As a parent, you know how important it is for your child to receive social skills development in their early years. It can be frustrating, painful, and confusing to watch your little loved one struggle with things like stuttering and expressive language disorders. Thankfully, speech therapy experts dedicate their lives to developing children through listening skill training. These professionals strive to help fine tune the speech skills of the children that have fallen behind in the auditory and oral development departments, through no fault of their own. It can be difficult to determine when your child needs the help of a speech pathologist. Here are some instances in which one of these therapists may help your child.

Stuttering is a common type of fluency disorder which may include word repetitions or difficulty and prolonging of certain sounds and syllables. This is most common fluency disorder, but another, deemed cluttering, is when a child collapses sentences by removing syllables in words and speaking them without the appropriate pauses. All fluency disorders can cripple your child’s confidence in speaking, their willingness to participate in school, and the tendency to avoid certain phrases or words altogether.

Other forms of disorders that may be cause to visit a speech therapist would be difficulties processing language or putting words together, difficulty with memory, perception, and attention, and struggles with the pitch, volume, and tone of voice during conversation. These problems are considered language disorders or speech disorders.

In listening skill training, a speech pathologist will work personally with your child to overcome the disorder and its difficulties. This will involve interacting with books, pictures, and objects to encourage language development. In articulation therapy, the child will be shown how to physically form the muscles of the face to articulate certain speech sounds.

There are many points in your child’s life that you may decide he or she needs help with listening skill training and speech development.

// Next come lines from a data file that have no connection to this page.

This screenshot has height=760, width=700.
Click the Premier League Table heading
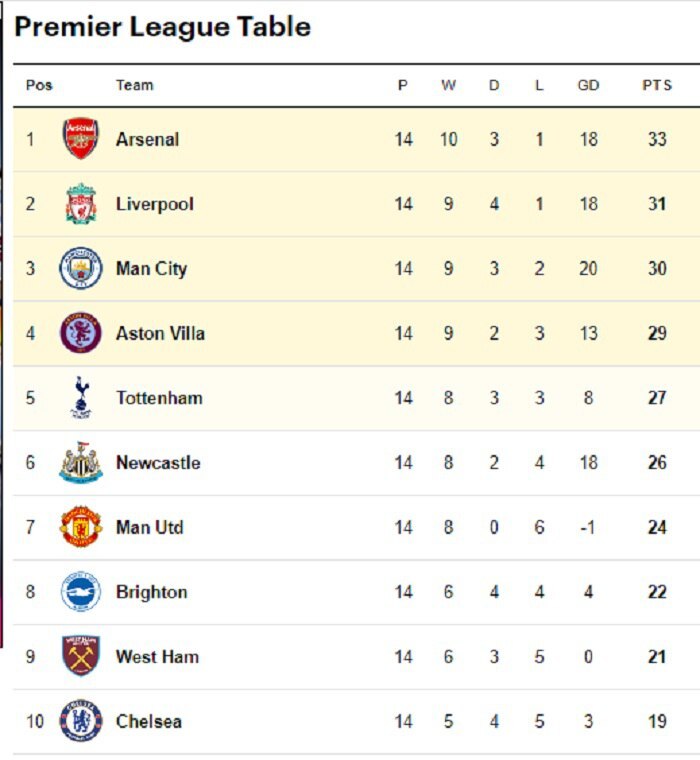[162, 27]
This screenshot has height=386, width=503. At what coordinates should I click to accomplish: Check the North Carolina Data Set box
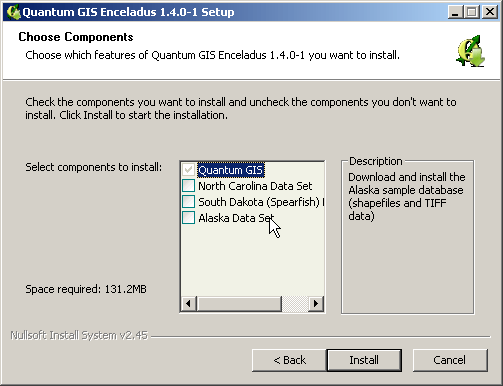coord(188,186)
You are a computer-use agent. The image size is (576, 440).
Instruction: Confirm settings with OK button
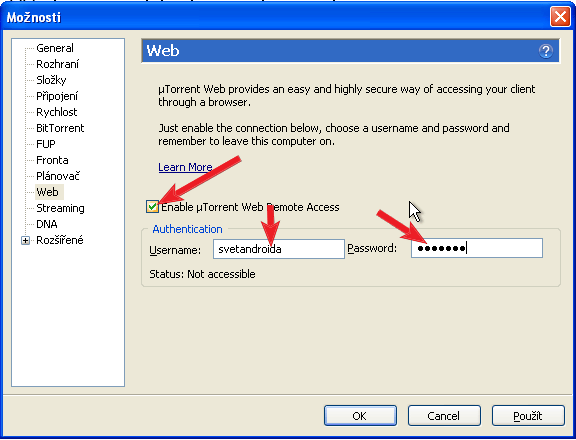[360, 416]
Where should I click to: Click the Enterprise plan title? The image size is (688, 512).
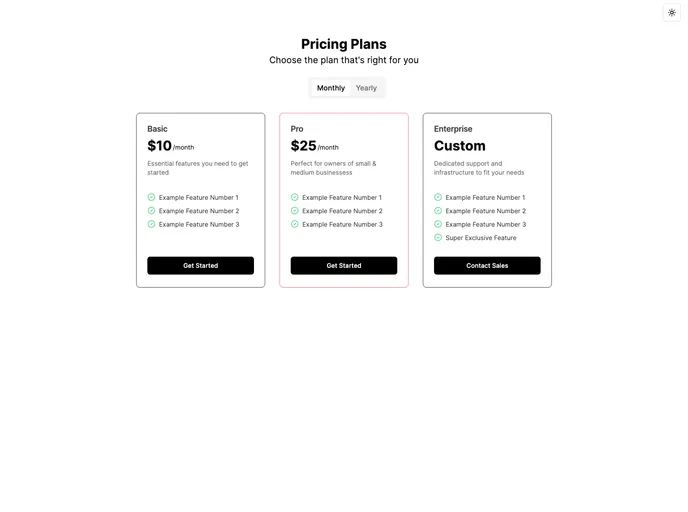[453, 129]
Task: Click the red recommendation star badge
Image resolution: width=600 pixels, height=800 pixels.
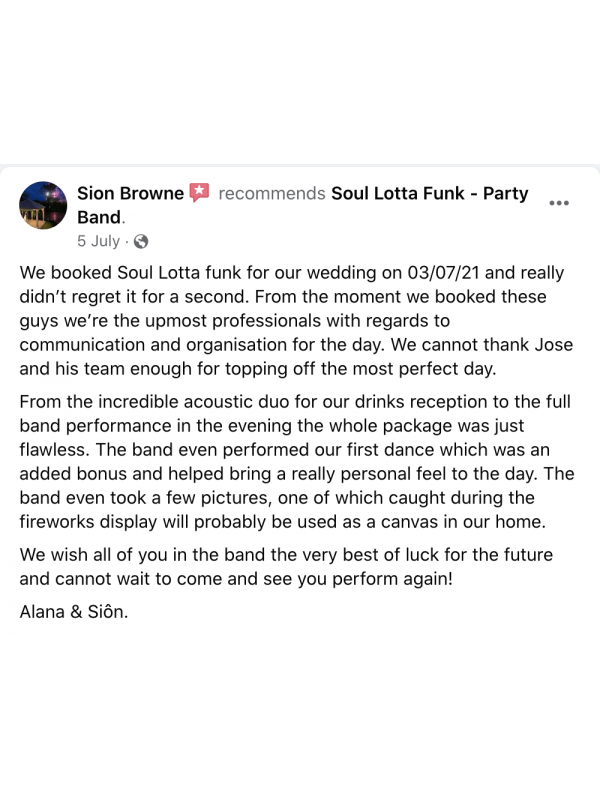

Your child may need assistance if they have recently received implants, surgery, or aids to help with hearing impairments, as the child has lost valuable time listening to their parents and peers speak. A speech therapist can help autistic children, children with brain injuries, and children with cognitive development delays.

Most speech impediments are remedied or almost completely corrected before adulthood; that is why this is a prime time to take your child to a speech therapist today to get him or her the help they need while their brain is still growing.